#### TASK GOAL:
Search the entries for the word "will". Copy every line where it turns up.

Data entries
== Segment start ==
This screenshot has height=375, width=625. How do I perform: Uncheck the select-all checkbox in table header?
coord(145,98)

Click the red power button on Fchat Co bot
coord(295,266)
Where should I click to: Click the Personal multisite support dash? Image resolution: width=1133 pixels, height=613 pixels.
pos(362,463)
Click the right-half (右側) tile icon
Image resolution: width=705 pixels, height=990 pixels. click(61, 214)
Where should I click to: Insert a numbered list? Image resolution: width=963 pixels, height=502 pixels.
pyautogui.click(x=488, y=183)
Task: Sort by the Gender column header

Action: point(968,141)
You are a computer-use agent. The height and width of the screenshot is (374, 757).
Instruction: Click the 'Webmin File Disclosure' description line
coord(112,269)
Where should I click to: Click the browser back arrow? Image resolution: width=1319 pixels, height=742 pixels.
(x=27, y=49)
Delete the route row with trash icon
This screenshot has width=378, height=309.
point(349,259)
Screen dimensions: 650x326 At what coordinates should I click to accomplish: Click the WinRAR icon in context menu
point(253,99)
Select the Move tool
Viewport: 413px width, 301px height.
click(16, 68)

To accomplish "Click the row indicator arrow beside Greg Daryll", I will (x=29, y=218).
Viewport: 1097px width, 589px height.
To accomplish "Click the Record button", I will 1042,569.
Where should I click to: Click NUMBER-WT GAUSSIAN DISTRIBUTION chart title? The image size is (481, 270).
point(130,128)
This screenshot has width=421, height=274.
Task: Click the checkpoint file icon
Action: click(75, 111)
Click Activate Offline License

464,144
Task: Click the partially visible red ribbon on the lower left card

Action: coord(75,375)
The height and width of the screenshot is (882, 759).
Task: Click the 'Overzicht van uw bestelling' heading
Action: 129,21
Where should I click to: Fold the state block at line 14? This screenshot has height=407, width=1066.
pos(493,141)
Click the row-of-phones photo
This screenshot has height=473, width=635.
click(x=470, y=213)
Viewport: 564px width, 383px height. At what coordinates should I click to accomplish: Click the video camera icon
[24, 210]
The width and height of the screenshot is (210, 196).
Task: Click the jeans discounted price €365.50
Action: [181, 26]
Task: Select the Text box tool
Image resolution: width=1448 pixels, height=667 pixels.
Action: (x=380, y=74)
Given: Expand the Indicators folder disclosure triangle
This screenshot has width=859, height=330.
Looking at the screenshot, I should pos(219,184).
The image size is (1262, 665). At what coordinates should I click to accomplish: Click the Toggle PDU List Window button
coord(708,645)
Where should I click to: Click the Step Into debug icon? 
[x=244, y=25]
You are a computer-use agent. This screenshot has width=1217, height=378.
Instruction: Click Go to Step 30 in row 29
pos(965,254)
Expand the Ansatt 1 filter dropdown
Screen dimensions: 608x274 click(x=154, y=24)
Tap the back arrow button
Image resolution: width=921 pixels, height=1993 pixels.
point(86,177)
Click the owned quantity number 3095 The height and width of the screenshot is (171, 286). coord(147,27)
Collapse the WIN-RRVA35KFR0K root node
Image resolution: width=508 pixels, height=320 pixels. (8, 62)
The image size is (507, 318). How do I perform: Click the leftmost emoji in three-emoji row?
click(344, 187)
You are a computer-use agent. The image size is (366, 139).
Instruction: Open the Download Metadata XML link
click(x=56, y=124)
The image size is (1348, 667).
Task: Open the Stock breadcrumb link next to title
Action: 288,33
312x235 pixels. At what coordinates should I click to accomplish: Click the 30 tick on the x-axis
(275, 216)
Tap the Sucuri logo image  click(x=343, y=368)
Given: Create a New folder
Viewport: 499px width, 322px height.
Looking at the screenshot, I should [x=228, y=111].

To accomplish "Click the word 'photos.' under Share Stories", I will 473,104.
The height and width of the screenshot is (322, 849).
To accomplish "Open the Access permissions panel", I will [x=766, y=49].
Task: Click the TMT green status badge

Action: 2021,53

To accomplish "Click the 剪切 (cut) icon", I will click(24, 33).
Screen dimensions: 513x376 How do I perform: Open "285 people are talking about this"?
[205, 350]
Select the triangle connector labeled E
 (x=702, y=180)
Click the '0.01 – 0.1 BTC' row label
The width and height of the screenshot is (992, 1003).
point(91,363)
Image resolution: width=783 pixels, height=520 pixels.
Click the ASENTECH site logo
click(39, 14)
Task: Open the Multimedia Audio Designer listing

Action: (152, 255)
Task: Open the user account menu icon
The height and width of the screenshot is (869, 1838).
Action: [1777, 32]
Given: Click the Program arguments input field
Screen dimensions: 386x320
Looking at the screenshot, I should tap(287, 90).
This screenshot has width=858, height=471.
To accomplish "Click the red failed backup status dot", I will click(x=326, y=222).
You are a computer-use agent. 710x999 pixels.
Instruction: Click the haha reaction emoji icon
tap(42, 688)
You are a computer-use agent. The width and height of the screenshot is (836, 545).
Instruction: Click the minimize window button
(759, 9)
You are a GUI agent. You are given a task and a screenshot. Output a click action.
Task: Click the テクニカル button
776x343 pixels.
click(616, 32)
== Segment end ==
#### RESULT OF THIS TASK:
To accomplish "Click the row indicator arrow beside Greg Daryll", I will (x=29, y=218).
To accomplish "Click the Record button", I will 1042,569.
To accomplish "Click the word 'photos.' under Share Stories", I will 473,104.
To accomplish "Open the Access permissions panel", I will [x=766, y=49].
To accomplish "Click the 剪切 (cut) icon", I will click(24, 33).
To accomplish "Click the red failed backup status dot", I will click(x=326, y=222).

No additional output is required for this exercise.